— Start of RECORDS —

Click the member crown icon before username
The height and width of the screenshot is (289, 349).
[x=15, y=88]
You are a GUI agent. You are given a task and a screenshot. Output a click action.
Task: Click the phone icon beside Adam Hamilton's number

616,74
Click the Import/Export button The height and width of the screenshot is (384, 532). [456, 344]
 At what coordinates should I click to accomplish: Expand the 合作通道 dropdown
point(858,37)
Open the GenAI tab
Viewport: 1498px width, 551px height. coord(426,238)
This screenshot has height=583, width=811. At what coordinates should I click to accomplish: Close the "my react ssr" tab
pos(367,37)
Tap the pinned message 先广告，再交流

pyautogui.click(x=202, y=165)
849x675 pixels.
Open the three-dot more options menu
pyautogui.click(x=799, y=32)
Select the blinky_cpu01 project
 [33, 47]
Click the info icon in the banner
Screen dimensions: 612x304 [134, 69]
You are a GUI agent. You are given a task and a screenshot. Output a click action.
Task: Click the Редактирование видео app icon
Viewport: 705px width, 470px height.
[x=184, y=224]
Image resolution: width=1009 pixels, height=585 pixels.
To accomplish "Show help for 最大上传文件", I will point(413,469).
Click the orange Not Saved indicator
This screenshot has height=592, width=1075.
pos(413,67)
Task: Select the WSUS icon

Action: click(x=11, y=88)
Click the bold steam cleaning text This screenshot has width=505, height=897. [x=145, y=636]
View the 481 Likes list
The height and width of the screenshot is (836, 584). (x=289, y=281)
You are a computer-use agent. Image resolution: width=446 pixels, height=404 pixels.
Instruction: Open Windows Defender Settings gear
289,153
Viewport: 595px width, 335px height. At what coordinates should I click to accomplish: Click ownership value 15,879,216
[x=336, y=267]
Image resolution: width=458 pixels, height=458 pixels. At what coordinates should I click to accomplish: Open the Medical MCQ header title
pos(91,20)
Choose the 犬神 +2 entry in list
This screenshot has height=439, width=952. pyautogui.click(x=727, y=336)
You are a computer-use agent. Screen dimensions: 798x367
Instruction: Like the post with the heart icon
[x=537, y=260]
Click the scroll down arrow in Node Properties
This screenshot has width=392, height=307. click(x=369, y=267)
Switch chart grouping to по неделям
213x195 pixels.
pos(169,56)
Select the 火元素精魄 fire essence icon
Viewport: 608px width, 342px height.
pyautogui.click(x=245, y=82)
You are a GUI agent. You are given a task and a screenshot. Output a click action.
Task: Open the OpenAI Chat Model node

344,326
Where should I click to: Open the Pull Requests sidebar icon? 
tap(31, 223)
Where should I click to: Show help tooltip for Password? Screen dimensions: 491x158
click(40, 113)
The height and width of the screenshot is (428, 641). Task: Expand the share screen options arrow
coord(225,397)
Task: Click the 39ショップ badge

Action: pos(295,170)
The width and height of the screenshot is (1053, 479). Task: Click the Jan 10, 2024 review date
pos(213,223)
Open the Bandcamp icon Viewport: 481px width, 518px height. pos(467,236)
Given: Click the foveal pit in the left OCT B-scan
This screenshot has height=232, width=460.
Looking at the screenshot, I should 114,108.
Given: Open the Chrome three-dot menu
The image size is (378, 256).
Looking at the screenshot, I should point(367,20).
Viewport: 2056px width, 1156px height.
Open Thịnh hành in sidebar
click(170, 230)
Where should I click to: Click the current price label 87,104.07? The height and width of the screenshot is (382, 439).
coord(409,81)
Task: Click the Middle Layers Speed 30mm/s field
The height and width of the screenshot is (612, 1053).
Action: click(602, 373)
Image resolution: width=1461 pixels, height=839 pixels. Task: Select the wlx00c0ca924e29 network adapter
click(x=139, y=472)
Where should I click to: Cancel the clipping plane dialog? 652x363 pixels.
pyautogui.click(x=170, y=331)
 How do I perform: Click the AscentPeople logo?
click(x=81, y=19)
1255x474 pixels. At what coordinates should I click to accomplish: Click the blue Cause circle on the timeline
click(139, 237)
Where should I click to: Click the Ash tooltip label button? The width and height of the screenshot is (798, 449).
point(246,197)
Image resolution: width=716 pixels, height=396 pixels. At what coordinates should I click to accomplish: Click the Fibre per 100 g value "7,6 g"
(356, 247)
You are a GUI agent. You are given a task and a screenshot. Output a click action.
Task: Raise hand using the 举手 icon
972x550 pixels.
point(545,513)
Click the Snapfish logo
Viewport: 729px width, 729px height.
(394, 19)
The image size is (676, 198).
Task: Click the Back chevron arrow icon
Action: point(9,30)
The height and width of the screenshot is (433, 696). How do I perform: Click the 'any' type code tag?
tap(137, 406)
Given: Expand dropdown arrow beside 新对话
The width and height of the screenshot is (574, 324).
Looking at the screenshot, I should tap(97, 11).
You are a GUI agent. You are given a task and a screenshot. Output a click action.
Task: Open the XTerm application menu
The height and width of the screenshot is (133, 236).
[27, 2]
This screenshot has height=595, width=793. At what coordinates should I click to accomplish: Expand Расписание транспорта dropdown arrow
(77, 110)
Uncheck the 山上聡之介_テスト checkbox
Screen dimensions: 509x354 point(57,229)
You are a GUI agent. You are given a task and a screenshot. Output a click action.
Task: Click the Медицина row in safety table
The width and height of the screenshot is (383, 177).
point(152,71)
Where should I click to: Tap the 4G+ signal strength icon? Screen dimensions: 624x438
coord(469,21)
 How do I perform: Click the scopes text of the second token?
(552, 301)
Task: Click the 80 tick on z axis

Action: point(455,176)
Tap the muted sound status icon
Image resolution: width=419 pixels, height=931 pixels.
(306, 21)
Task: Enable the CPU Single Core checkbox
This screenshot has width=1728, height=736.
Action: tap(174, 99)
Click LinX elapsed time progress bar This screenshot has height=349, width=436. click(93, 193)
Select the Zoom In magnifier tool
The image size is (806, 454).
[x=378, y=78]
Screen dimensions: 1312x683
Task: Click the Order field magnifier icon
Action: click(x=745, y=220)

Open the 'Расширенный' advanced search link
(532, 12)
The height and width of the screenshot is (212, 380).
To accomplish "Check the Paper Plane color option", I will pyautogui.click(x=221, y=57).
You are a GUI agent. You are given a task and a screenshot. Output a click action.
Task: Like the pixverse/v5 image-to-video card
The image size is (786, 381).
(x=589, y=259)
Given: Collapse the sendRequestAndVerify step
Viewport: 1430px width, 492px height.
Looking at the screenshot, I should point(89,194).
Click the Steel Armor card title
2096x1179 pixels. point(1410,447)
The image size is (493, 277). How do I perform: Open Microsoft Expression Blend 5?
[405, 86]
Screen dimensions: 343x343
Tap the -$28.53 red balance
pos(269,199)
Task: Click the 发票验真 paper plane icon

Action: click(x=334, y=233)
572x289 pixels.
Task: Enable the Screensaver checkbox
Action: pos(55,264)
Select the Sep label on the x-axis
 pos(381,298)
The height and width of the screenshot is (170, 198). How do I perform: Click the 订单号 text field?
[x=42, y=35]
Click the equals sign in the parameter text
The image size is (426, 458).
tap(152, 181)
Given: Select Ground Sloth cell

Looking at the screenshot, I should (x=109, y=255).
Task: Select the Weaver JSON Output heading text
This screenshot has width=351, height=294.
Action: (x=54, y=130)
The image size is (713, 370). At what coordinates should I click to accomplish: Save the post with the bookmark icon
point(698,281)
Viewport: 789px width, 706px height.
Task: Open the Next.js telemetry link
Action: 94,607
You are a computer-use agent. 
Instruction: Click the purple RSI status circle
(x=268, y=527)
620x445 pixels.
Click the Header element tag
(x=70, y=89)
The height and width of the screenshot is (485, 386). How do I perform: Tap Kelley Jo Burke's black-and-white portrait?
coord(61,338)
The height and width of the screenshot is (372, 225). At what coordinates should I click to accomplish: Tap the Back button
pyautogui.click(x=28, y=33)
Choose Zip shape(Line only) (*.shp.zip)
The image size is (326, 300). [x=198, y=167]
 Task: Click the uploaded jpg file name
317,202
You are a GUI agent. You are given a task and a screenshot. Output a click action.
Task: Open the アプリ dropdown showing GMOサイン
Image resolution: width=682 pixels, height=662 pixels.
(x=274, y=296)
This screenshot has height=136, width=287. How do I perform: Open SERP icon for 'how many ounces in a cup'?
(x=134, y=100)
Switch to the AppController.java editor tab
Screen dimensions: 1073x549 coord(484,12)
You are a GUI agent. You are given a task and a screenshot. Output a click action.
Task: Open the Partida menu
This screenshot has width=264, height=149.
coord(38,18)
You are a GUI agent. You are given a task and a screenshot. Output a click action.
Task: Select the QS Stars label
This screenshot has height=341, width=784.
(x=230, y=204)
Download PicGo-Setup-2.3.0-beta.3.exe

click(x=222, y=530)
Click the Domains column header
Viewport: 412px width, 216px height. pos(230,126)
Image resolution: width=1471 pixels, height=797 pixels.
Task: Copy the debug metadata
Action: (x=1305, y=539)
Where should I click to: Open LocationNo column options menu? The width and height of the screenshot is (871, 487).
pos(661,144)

— End of RECORDS —

Rewrite the lines from the one containing "This screenshot has height=583, width=811." through the one containing "[x=184, y=224]", both included, with "banner" changed to "header" and nothing else altered.

This screenshot has height=583, width=811. At what coordinates should I click to accomplish: Close the "my react ssr" tab
pos(367,37)
Tap the pinned message 先广告，再交流

pyautogui.click(x=202, y=165)
849x675 pixels.
Open the three-dot more options menu
pyautogui.click(x=799, y=32)
Select the blinky_cpu01 project
 [33, 47]
Click the info icon in the header
Screen dimensions: 612x304 [134, 69]
You are a GUI agent. You are given a task and a screenshot. Output a click action.
Task: Click the Редактирование видео app icon
Viewport: 705px width, 470px height.
[x=184, y=224]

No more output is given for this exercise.